Community Children’s Center will help child care providers streamline administrative services as northeast Kansas hub agency for new Shared Services Network

photo by: Austin Hornbostel/Journal-World

The Community Children's Center's Early Childhood Community Center will eventually be located at 346 Maine St., currently the Medical Arts Building & Pharmacy.

The Community Children’s Center is already a leader in early-childhood care in Douglas County, and a new regional network for child-care providers will give the nonprofit a chance to make an impact on an even broader scale.

Gov. Laura Kelly’s office announced earlier this week that the Community Children’s Center was one of five organizations selected to serve as lead providers for the state’s new Shared Services Networks. The five networks are divided by geographical area, with the Community Children’s Center serving as the “network hub” for northeast Kansas.

The nonprofit will help to streamline administrative services for participating child care programs in 16 counties: Chase, Morris, Geary, Riley, Pottawatomie, Marshall, Nemeha, Brown, Doniphan, Jackson, Jefferson, Douglas, Shawnee, Wabaunsee, Lyon and Osage. Kim Polson, the Community Children’s Center’s executive director, said it’s a role that tells the agency it’s on the right path — and leading the way, to boot.

“The regional aspect is significant,” Polson told the Journal-World Friday. “This is not just for Douglas County. We had intended to do this anyway, so this is a grant for what we intended to do on a Douglas County level, but now we’re in a position where we can extend that reach even further and support the northeast region.”

Thanks to that role, the Community Children’s Center has received a 12-month $250,000 grant that funds a number of expenses related to the Shared Services Network, including the salaries for two new positions. One of them, a shared services program manager, will start working with the nonprofit at the start of October.

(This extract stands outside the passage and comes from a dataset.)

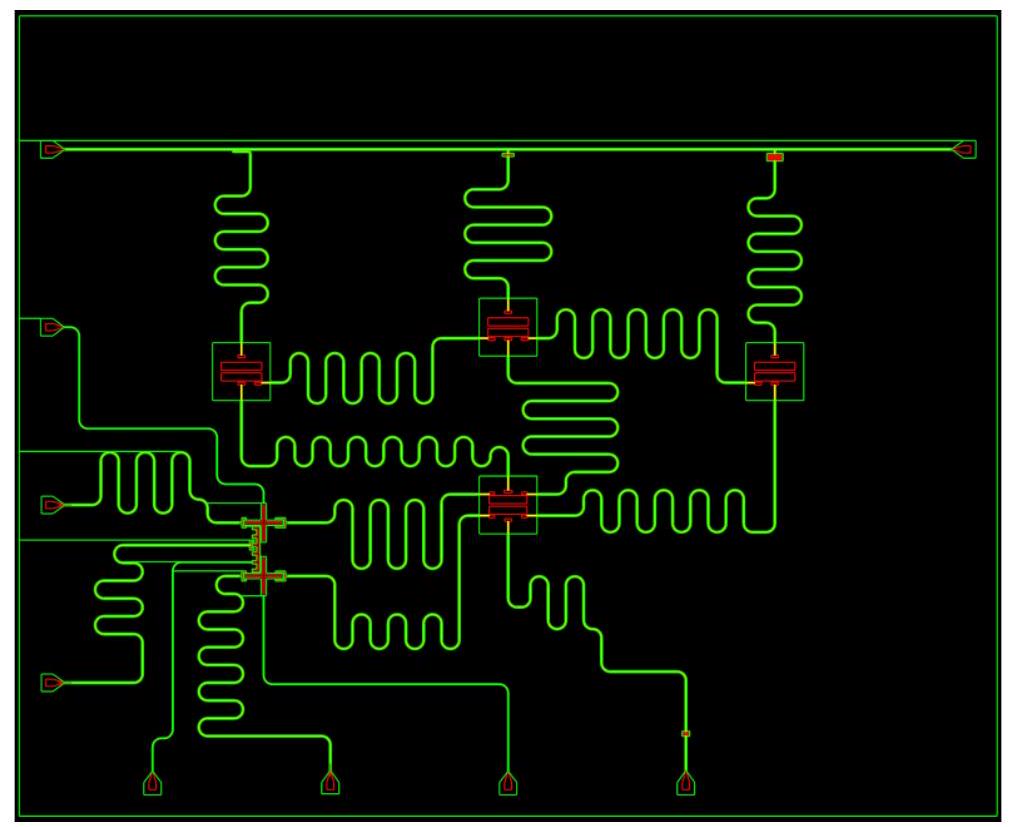
Task: Select the lower-center transmon qubit pocket
Action: (508, 505)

Polson said the grant’s budget also includes funding to help providers cover the cost of legal services, plus stipends to support liaisons based in each of the other 15 northeast region counties.

“…We’d really like to have everybody walk away with something,” Polson said. “This grant ends June 30, so it’s already been underway, and it’s taken a few months to ramp up and for regions to get individuals hired into positions to support it.”

Determining what areas providers could use the most support with was something the Community Children’s Center was already starting to do in Douglas County, Polson said. The agency had already sent out a survey to county providers asking about their greatest administrative needs, and it was able to issue the same survey to the greater 16-county region after being named a Shared Services Network hub.

The survey, which ultimately polled 79 providers throughout the area, found that their biggest needs were in areas like health insurance, the substitute pool, classroom materials, professional development and food purchasing. The grant also covers areas like translation services to help providers be better prepared to work with Spanish-speaking families.

Bolstering the substitute pool is one example of how the Shared Services Network is intended to work, Polson said. Unlike the public school system, some independent providers — especially those run by a single individual or located in rural areas — can be forced to close entirely if enough staff members are absent.

That’s an issue for northeastern Kansas providers. The regional survey found that 60% of respondents had been forced to close a classroom or their whole facility at least once in the past year due to the absence of one or more regular staff members. Some even had to close five or more times.

“When child-care facilities shut down, it affects everybody,” Polson said. “Not just the child, not just the teachers, but (also) parents who now have to navigate who stays home, who doesn’t. …(It’s) one of the key shared services that helps the entire system, because it’s supporting not only providers, but it’s supporting parents who need to be at work, and it reduces gaps in care which are not ideal.”

The idea is to take county-specific solutions and scale them to entire regions, Polson said — and possibly even the entire state. For this particular challenge, there are already agencies like Customized Early Education working to recruit substitute child-care staffers for several counties in the state, and Polson said the agency is working to recruit subs for the northeastern Kansas region as well.

On a statewide level, the five Shared Services Networks are already meeting and working together to determine how they can cumulatively leverage resources beyond just the bounds of the regions they’re serving. Polson said that could include pinpointing one statewide vendor for providers’ retirement benefits, substitute pools and janitorial supplies.

It all plays into the Community Children’s Center’s “three-pronged model” to support early-childhood care in the community, director of communications and development Will Averill said, with one of those prongs focused on providing professional support to child-care providers.

“Basically, anything that we could look at to take administrative and business work off the shoulders of the providers, to help them to do what they need to do, which is to focus on that early childhood care,” Averill said.